A quarterly specialized journal
The Message Of Folklore from Bahrain To The World

Folklore Museums in The Oasis Areas of Morocco: From Initiative to Developing Impact

Issue 57
Folklore Museums in The Oasis Areas of Morocco: From Initiative to Developing Impact

By Radwan Khadid, Moroccan writer specialising in anthropology and museology, the Centre for Moroccan-Portuguese Heritage Studies and Research in El Jadida

This study aims to address museums in oasis areas in order to validate activities aimed at enhancing the function of such museums and making them better able to contribute to the preservation of local communities’ memories and history.

The paper assumes that this study will serve as a preliminary scientific foundation for improving museums that strive to solidify identity and engage in the optimal transmission of cultural heritage and genuine experiences from one generation to the next.

The paper also seeks to encourage the advancement of methodologies for assessing local material and non-material heritage for the benefit of both society and heritage.

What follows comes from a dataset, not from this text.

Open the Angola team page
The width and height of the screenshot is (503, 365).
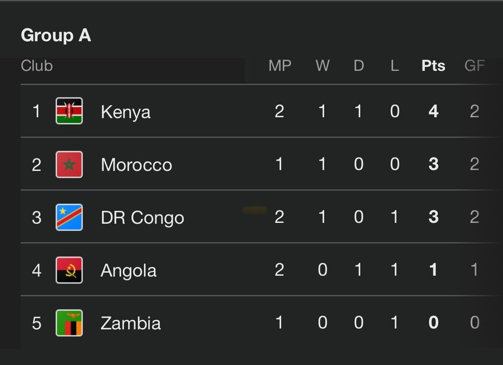click(x=128, y=270)
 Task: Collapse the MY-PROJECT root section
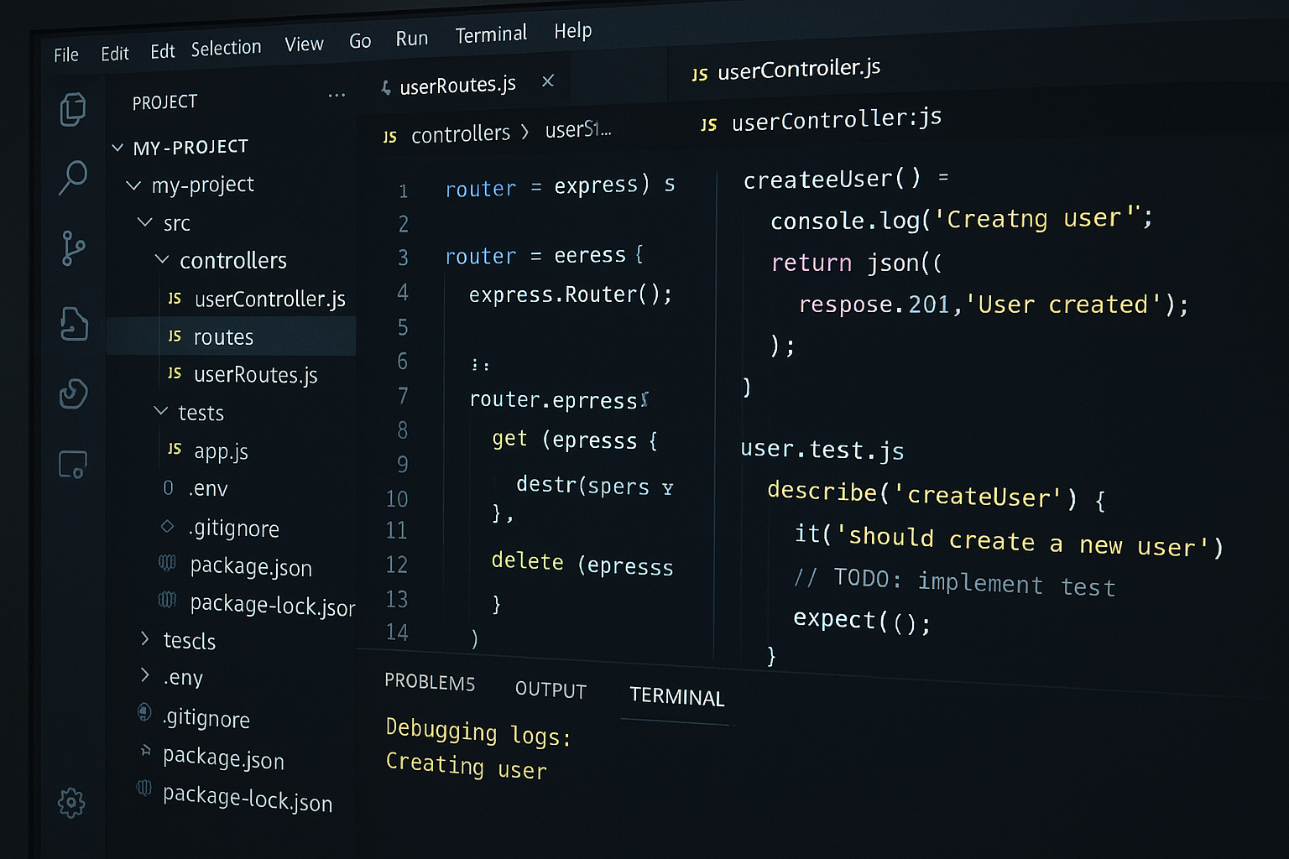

One of the paper's main goals is to contribute to the support and direction of cultural initiatives in Moroccan oases and similar regions where local heritage enthusiasts and antique collectors are setting up museums, because this type of initiative reveals the following:

Firstly, local communities are eager to embrace and appreciate components of their identity by finding a home for them in the present rather than abandoning them to the past. These activities take place in environments that are isolated and lacking official institutional projects that are part of a balanced cultural strategy, which means that people do not have access to museums. 

Secondly, there is a critical need for this type of museum to replicate scientific and practical techniques without infringing on a society' right to their own identity, one that reflects their values.

As a contemporary cultural institution, the museum represents the oasis' material and non-material cultural legacy and has a common element – conservation, which has several meanings, including the battle against time. As a result, it is not surprising that deserts, semi-desert areas and oases, which may look peripheral, are witnessing activities aimed at collecting and showcasing antiques, arts and crafts, and objects related to local history.

These efforts, which are known as ‘musées identitaires’ (museums of identity) in Morocco, are distributed over the eastern and southern slopes of the Atlas Mountains. Perhaps the most essential aspect of such museums is their connection to their communities and the fact that they are local reactions to cultural, social, and economic concerns that utilise available resources.

Therefore, this study seeks to highlight the importance of these museum initiatives, and to suggest ways to improve their performance, to develop their impact on local development in the oases, and to make them educational and cultural institutions in the service of society that can contribute to society’s development and the preservation of its memory, as stipulated in the definitions of the International Council of Museums (ICOM) and in line with national laws and international conventions related to the protection of tangible and intangible natural and cultural heritage.